Text As Data - Lecture 1

Use in economics and pre-processing

Machine Learning and Big Data

Vincent Bagilet

2025-11-26

Introduction

Text as Data

  • A plethora of text data

  • Nowadays, we have both the technology and methods to study them massively

  • Text data is unstructured:

    • Basically not sorted in a sort of “table-like” format

    • Info we want mixed with info we do not want

    • Need to throw away some info \Rightarrow select what to keep

  • Text data is very high-dimensional (nvocabnwords in doc)\left( n_{\text{vocab}}^{n_{\text{words in doc}}} \right)
  • We often want to relate text data to metadata

    • eg who, when, on what topic?

Think About Your Own Question

  • What type of text data? What source?

  • How would you get the data?

  • Which research question?

  • How would you go about studying this?

Outline and Resources

Housekeeping




Assignment

  • Exercise to do for the end of next week

  • You can start today, even if we will not have covered everything

  • Available on Portail des études


Material

Objectives

  • Why is text data useful in economics?

  • What is a typical empirical workflow?

  • How to concretely implement these analyses in Python?

  • What are recent developments in the field?

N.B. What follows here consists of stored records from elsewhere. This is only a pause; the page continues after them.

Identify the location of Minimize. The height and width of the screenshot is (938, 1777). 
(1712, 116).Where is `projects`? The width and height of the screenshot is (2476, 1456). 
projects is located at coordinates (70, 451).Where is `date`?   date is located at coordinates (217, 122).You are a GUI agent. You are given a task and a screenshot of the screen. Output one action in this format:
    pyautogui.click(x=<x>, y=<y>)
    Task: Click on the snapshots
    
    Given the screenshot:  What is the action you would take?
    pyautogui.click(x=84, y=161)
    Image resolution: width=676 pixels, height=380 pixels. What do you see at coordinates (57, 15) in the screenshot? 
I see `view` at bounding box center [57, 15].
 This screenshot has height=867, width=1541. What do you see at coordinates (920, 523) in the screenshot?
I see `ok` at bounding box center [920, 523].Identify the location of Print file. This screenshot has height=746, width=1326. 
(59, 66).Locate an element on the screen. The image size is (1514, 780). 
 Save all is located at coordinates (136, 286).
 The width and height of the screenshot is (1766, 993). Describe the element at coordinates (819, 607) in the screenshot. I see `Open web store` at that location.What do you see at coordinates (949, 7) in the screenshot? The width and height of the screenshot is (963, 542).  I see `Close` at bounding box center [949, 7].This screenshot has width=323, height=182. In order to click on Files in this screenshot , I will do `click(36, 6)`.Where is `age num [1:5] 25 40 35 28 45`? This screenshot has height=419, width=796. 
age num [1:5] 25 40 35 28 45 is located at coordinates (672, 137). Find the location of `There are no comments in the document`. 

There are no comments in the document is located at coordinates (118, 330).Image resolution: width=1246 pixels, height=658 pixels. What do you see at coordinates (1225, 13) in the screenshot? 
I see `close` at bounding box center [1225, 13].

  • Link this section to the rest of the class

Relation to the rest of the class

  • More on the data analysis and big data side than on the ML one

  • Here, focus on pre-processing steps, ie prepare the data to use it in:

    • A ML algorithm
    • An econometric analysis
  • Can use the tools and algorithms you saw in the rest of the class on text data

    • Examples?

Outline

  1. Introduction
  2. Applications in economics
  3. Workflow for analysis
  4. Pre-processing
  5. Representation
  6. Dictionary based methods
  7. Machine learning methods
  8. Introduction to deep learning methods
  9. Validation
  10. Use in econometric analyses

Economics Resources

Elliott Ash’s NLP class

Python Resources

R Resources

Applications in Economics

Measuring Document Similarity

  • What?

    • Make pairwise document comparisons

    • Forming clusters of related documents

  • Examples

    • Cagé, Hervé, and Viaud (2020) use the distance between online news articles and social media posts to group items into common stories
    • Biasi and Ma (2022) build a measure of syllabi’s distance from frontier knowledge (academic articles) and then relate this metric to socio-economic variables
  • How?

    • Represent documents in some sort of vector form and then compute cosine similarity

    • There are different ways of defining vectors

Concept Detection

  • What?

    • Detect the presence of a concept
  • Example

    • Djourelova, Durante, and Martin (2024) interpretable news topics using CorEx
  • How?

    • Dictionary methods / pattern matching

    • Topic models to identify latent concepts

    • Distance between documents and dictionaries

    • Supervised (human classification) learning problem

    • BERT/GPT type of models

Relation Between Concepts

  • What?

    • How are concepts related?
  • How?

    • Co-occurrence of dictionaries

    • Word Embedding Association Test (WEAT):

      • Picks two terms at each end of the spectrum (eg rich and poor) and compute the cosine similarity of each term of interest with these “extreme” terms
  • Examples

    • Ash, Chen, and Ornaghi (2024) on gender attitudes of individual US judges

    • Kozlowski, Taddy, and Evans (2019) locate words on meaningful dimension, eg, rich/poor (this has a feel of Bourdieu’s social space)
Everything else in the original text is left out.